NSW police commissioner put on the spot

February 3, 1999
Issue 

NSW police commissioner put on the spot

By Danny Fairfax

SYDNEY — More than 100 people attended a public meeting with NSW Police Commissioner Peter Ryan at Ashfield Town Hall on January 27.

The meeting was organised by the Ethnic Communities Council of NSW and was attended by members of the Parents and Citizens Federation, Justice for Young People and Resistance, as well as Ashfield councillors and members of state parliament.

Ryan informed the audience of police initiatives supposedly to bring the police force closer to the community. He also unveiled the new police methods of describing suspects to minimise references to their ethnicity.

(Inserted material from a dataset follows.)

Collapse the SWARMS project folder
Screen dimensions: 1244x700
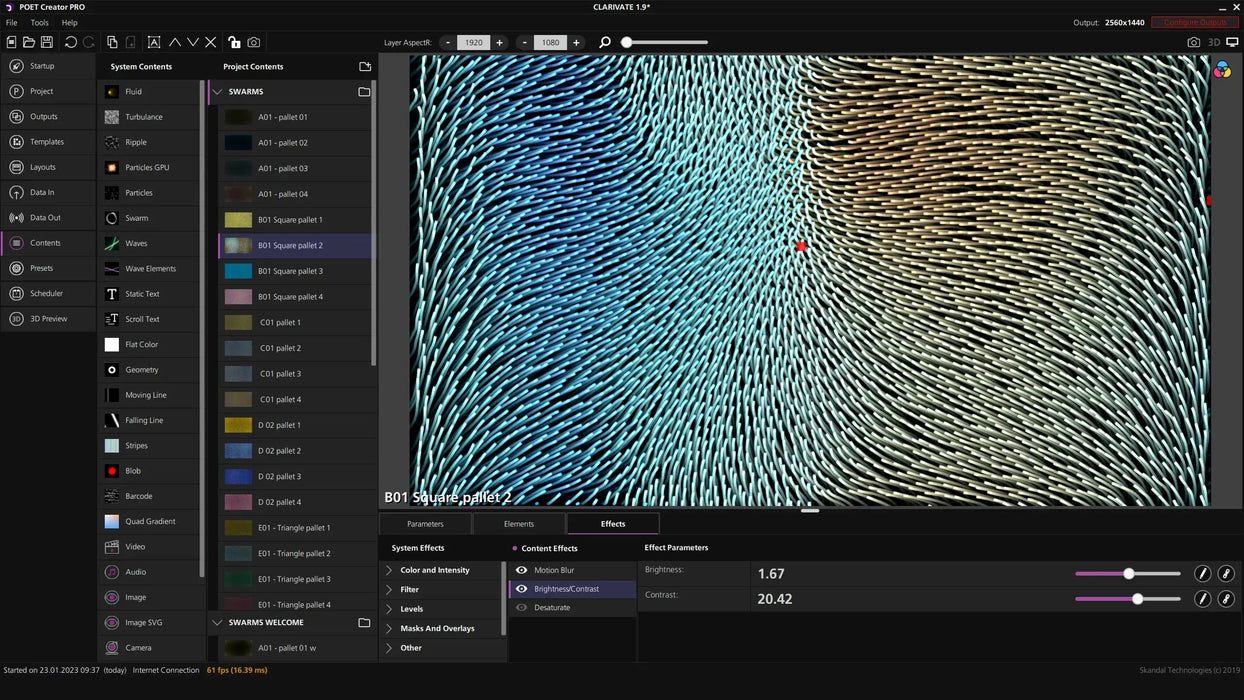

However, things went awry when Ryan was questioned on matters of police brutality, racism and harassment of young people.

The discussion procedure was extremely undemocratic: no statements from the audience were allowed, only questions; no second questions were allowed; and questioners were selected first from the front rows, where all the politicians were seated.

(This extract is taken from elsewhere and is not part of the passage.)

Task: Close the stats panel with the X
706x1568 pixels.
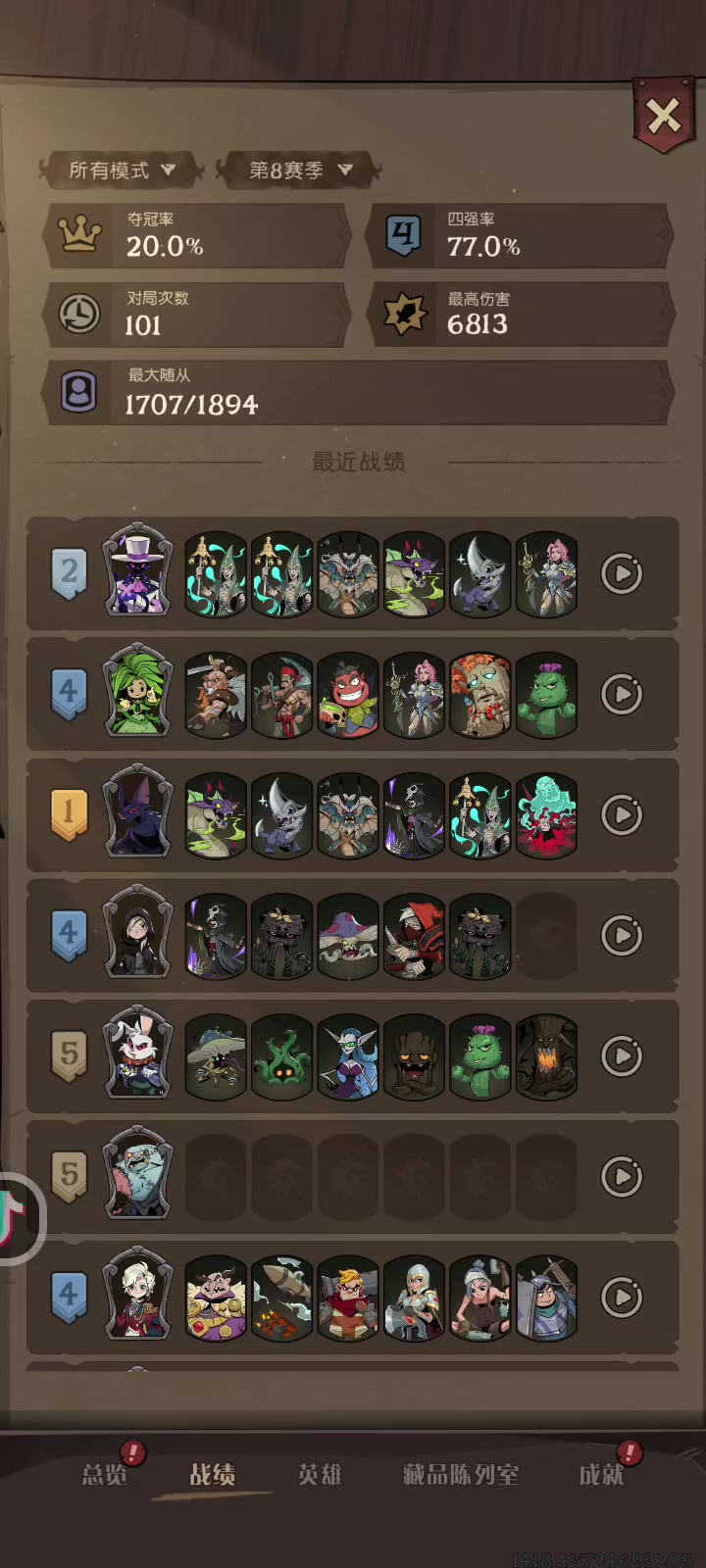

After the politicians had massaged Ryan's ego, two people, one the mother of a young person attacked by police while washing his car and the other the brother of a man attacked by police outside Star Casino last year, asked for explanations for these incidents. They were ruled out of order.

When Resistance activist Ryan Liddell asked the commissioner (who had emphasised his opposition to racism) to explain why 95% of young Aboriginal people have had violent contact with police and why Aboriginal men are 11 times more likely to be incarcerated than white men, Ryan could answer only, "I don't know".